It took 11 days for archaeologists to dig two holes in Bradley, but that’s because they were looking for something specific.
A group of nine archaeologists from across New England were surehanded from Aug. 11 to Friday when digging for a way to date an artifact believed to be around 10,000 years old. The artifact, a projectile point that could have been used on a spear, dart or as an arrowhead, was found in 1987 but has not been precisely dated.
To date the artifact, the group of archaeologists, led by Nathaniel Kitchel, an associate professor at Salve Regina University and a research associate at Dartmouth College, found the dig sites in Bradley where it was found and took dirt and artifact samples to carbon date them in the university’s laboratory.
The two dig sites on the banks of the Penobscot River were located between the Knapp Cemetery and the Blackman Stream, the same sites University of Maine Professor David Sanger excavated in 1987 when he found the artifact.
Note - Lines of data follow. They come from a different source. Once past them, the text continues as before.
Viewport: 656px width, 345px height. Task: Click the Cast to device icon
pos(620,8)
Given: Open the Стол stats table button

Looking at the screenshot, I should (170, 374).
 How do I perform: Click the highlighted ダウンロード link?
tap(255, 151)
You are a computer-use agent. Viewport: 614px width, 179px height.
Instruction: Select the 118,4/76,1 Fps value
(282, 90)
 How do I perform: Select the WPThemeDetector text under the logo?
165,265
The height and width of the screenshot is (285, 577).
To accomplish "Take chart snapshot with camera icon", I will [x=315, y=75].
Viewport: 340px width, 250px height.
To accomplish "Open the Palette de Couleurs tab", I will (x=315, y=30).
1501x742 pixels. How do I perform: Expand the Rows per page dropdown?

The dig is part of a larger initiative funded through a National Science Foundation grant happening across New England to better understand what life was like at the beginning of the period we live in, the Holocene period, which directly followed the ice age. The project is trying to learn more about the environmental and social effects of the transition between these two periods and how that could help future societies.
“We’re trying to understand human responses to environmental change in the past that maybe, just maybe, in some circumstances, can help inform how we address potential future climate change,” Kitchel said.
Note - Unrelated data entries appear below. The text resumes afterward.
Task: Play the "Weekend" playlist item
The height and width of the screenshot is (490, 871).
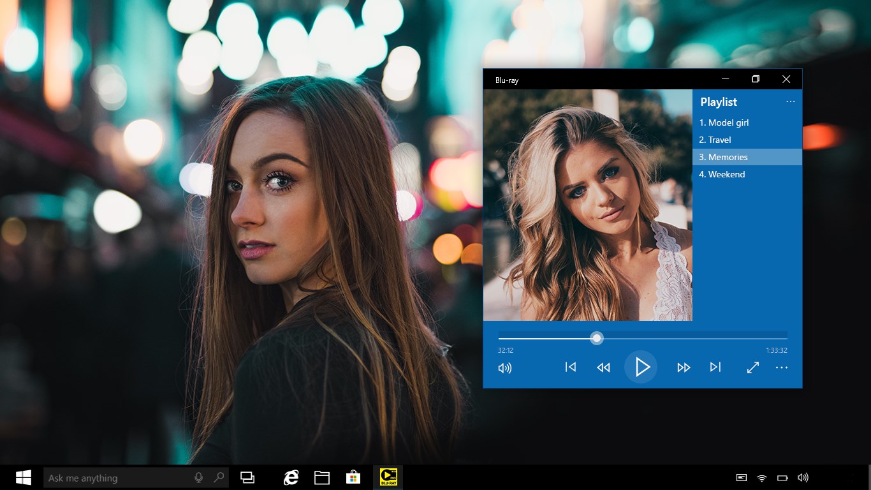Action: (x=721, y=174)
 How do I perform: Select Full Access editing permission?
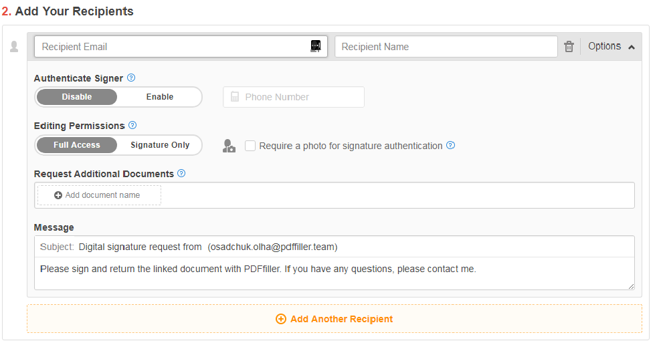(77, 145)
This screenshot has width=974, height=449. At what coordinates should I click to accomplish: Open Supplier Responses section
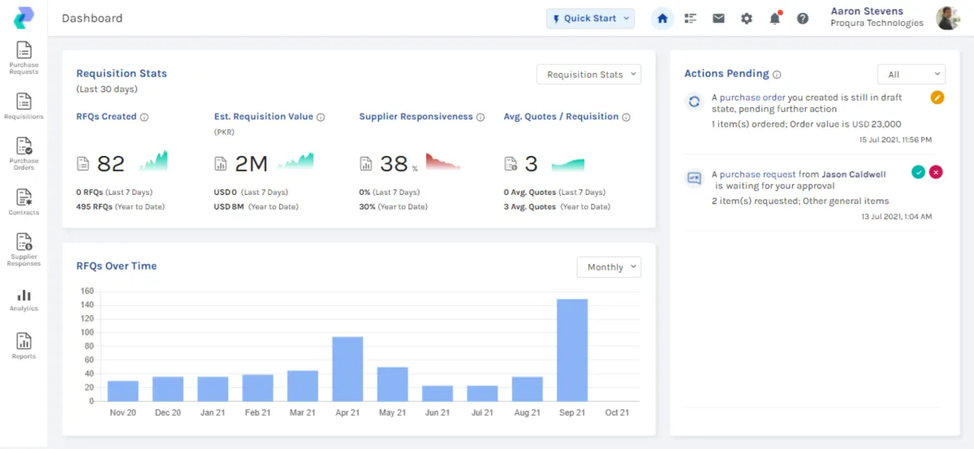point(24,248)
The excavation took 11 days to dig up two separate 2-meter squares on the edge of Sanger’s sites, where the archaeologists found Indigenous pottery and flakes of stone from northern Maine. The flakes are believed to be shavings from stone tools being crafted, said Heather Rockwell, an assistant professor at Salve Regina.
The small ceramics and soil collected in the site will be dated using radiocarbon dating to better pinpoint the time period the projectile found in 1987 comes from.
After the artifacts are studied, they will be donated to the Maine State Museum, Rockwell said.
Every day in the field equates to three days researching in the lab and seven days writing up the findings, Rockwell said, making the dig just one step in the process to better understand New England after the Ice Age.
Part of that understanding is visualizing a completely different area than the one Mainers love today.
“We’re really talking about a different world, a very different place, and it can be hard to imagine, right? Many parts of New England have logging, fall foliage and we’re really attached to our trees. It’s part of our culture, right?” Kitchel said.
“I’d like you to imagine this place without that. So, that’s the challenge.”